Tzn, że tutaj kontry nie używałeś? Patrząc po odbiciu w oczach, to jedna lampa była dość centralnie umieszczona. Można było też bez zabawy kontrą, ale rozstawić obie pod dość ostrymi kątami (główną jakieś 60" do osi aparatu, dopełniającą trochę mniej) w stosunku błysku 1:4 , żeby lepiej zarysować hmm.. "rzeźbę"?:grin:
Nie, to raczej mój oszukuje. Po dokładniejszym przyjrzeniu, nogawkę widzę "ledwie co" ale zauważyłem, że mój monitor słabo wyciąga szczególy w cieniach.. potem sie tym pobawię..:-)Na moim monitorze (choć to tylko leciwa matryca w laptopie) widzę wyraźnie nogawkę. Przy obróbce zwróciłem na to uwagę,ale może rzeczywiście laptop mnie ,,oszukuje".
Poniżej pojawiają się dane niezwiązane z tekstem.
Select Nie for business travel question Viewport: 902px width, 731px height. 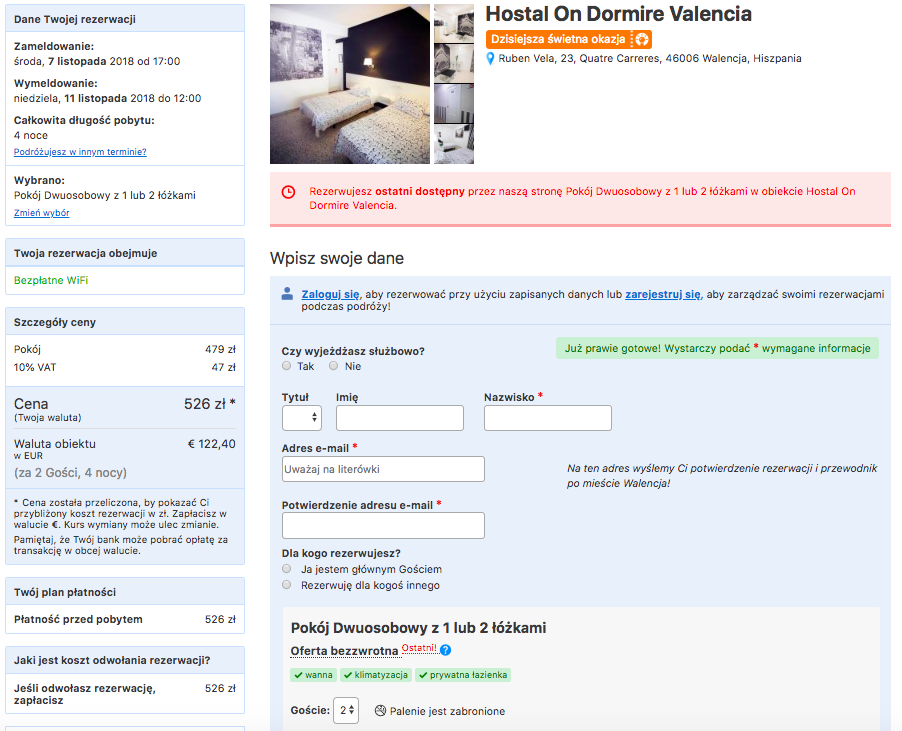(334, 366)
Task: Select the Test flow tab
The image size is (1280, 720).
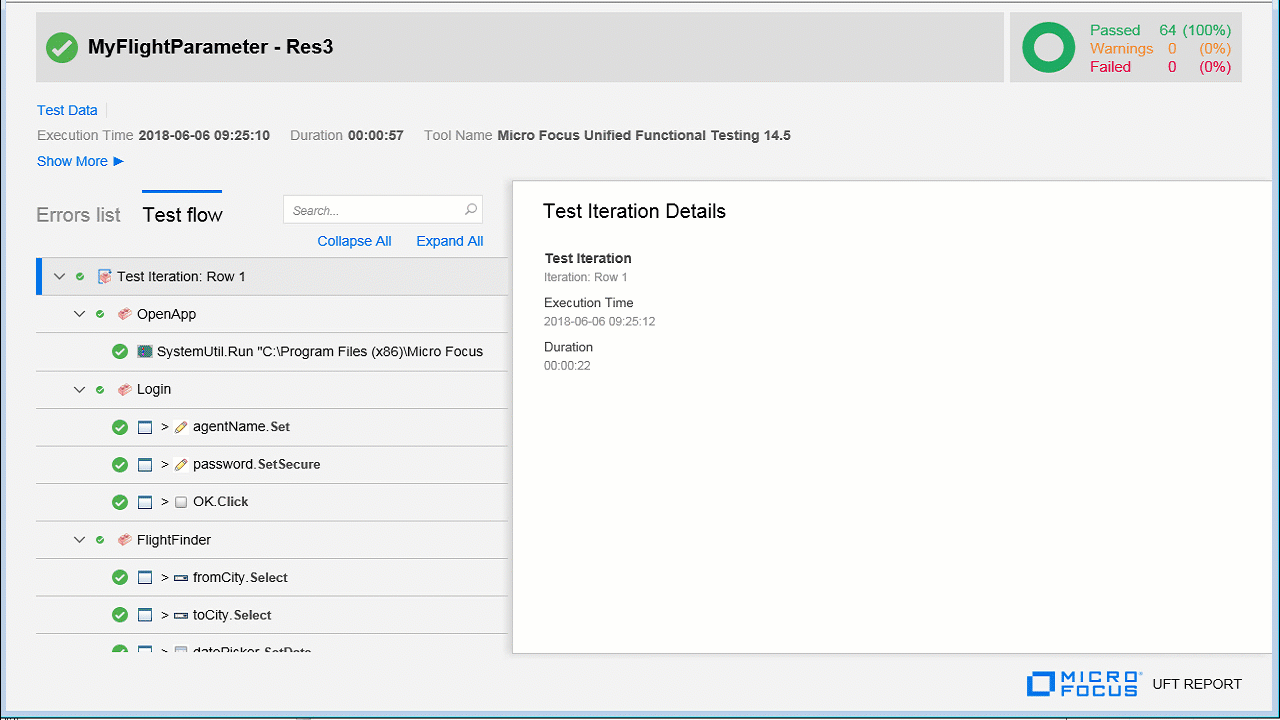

Hmm.. myslę, że mozna było trochę rozjaśnić, albo nadać bardziej delikatny, różowawy odcień, żeby nie ogbiegało tak kolorystycznie od ucha dominującego, natomiast jesli uznałbyś, że ucho nie jest tak potrzebne, po prostu przyciemnić. Ewentualnie już na samym poziomiej zdjęcia, mozna lekko obrócić glowę modela, robiąc delikatny półprofil, żeby ucha nie było wogóle widać..;-) to już zależy tylko od Twojej inwencji, bo tak jak podałes przykłady, można sobie radzić na kilka sposobów.To jak,troszke saturacji odjąć mu?A na przyszłość jak sobie z tym radzić?Dopalić,schować je całkowicie w cieniu czy może przestawić głowę by zakryć je?